最近、煽り運転のような悪質な交通事故の増加を受けて、2001年の「危険運転致死傷罪」と2007年の「自動車運転過失致傷罪」を併合する形で、より強化された「自動車運転処罰法」が2014年から施行されています。
●事故が起きたらどうする
滅多にしか遭遇しない交通事故なので、突然自分の身に起こると気が動転してしまいます。警察への通報、相手の確認や状況の記録など冷静に対応することが大切です。
また、交通事故を起こすと加害者であれ被害者であれ、また物損事故でも人身事故でも、当事者は道路交通法によって警察に通報することが義務付けられています。
・被害者の場合
加害者が警察に通報しない場合は、被害者が警察に報告する必要があります。報告を怠ると、後で保険金を請求する際に必要な「交通事故証明書」の交付を受けることができないので、注意が必要です。
人間の記憶は時間が経てば薄れてくるので、事故の状況をカメラやメモなどで証拠として残しておくことが大切です。また、相手のクルマの車種や車両ナンバー、住所、連絡先、勤務先、自動車保険の会社名なども記録しておく必要があります。
・加害者の場合
加害者は、2次事故を起こさないように緊急措置と警察への報告が義務です。報告しなければ、法令違反となり懲罰の対象になります。

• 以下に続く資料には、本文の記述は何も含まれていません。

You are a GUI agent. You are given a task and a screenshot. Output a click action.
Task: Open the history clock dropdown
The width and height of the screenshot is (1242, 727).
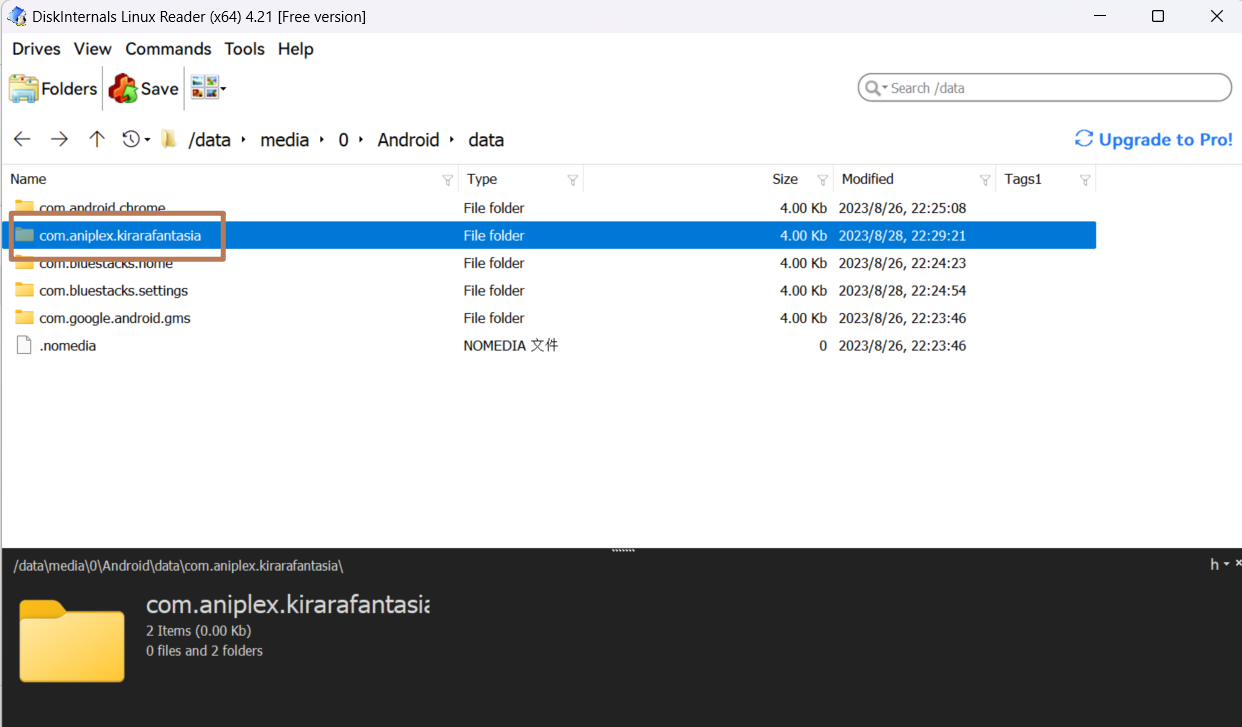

加害者には、運転の停止(クルマを停止して、事故状況を確認)、負傷者の救護(救急車を呼び、救護処置を行う)、危険防止措置(発煙筒をたくなどして、後続車に事故を知らせて2次事故を防ぐ)、警察への通報(道路上の安全が確保できたら、警察に通報)の4つの義務が課せられています。
●事故直後にやっていけないこと
事故現場では、安易に損害賠償に関する具体的な話をしてはいけません。
もし念書や即時示談を求められても対応することなく、保険会社の担当者が話し合うことを相手に伝えてください。
●事故後の対応
事故現場での緊急措置と警察への通報を終えたら、加入している保険会社へ報告します。
その後警察が到着し、当事者立会いのもとで実況見分が行われ、「実況見分調書」が作成されます。実況見分書をもとに「供述調書」が作成され、内容に問題なければ署名捺印します。

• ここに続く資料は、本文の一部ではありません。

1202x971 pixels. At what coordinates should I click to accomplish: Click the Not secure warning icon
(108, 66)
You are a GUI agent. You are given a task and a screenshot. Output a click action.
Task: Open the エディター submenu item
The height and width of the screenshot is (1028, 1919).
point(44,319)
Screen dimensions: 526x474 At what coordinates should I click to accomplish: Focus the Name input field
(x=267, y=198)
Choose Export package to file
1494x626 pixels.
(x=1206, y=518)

供述調書が警察から検察庁へ送付されて、起訴か不起訴が判断されます。
後日保険金請求のため、交通事故証明書の交付を所轄の警察署に申請します。保険会社は、事故証明書がないと基本的に保険金の請求を認めません。
最後に忘れてはいけないことは、目立ったケガがなくても病院で診察を受けることです。
後になって事故による症状が出ても、事故と症状の因果関係が証明されない限り、保険会社は保険金を支払いません。
30年、40年と長きにわたりクルマを運転していても、交通ルールをまじめに守れば運転頻度にもよりますが交通事故に遭うのは、2回から4回程度でしょうか。
初めて交通事故に遭遇しても、気が動転しないように最低限の知識は持つべきと思います。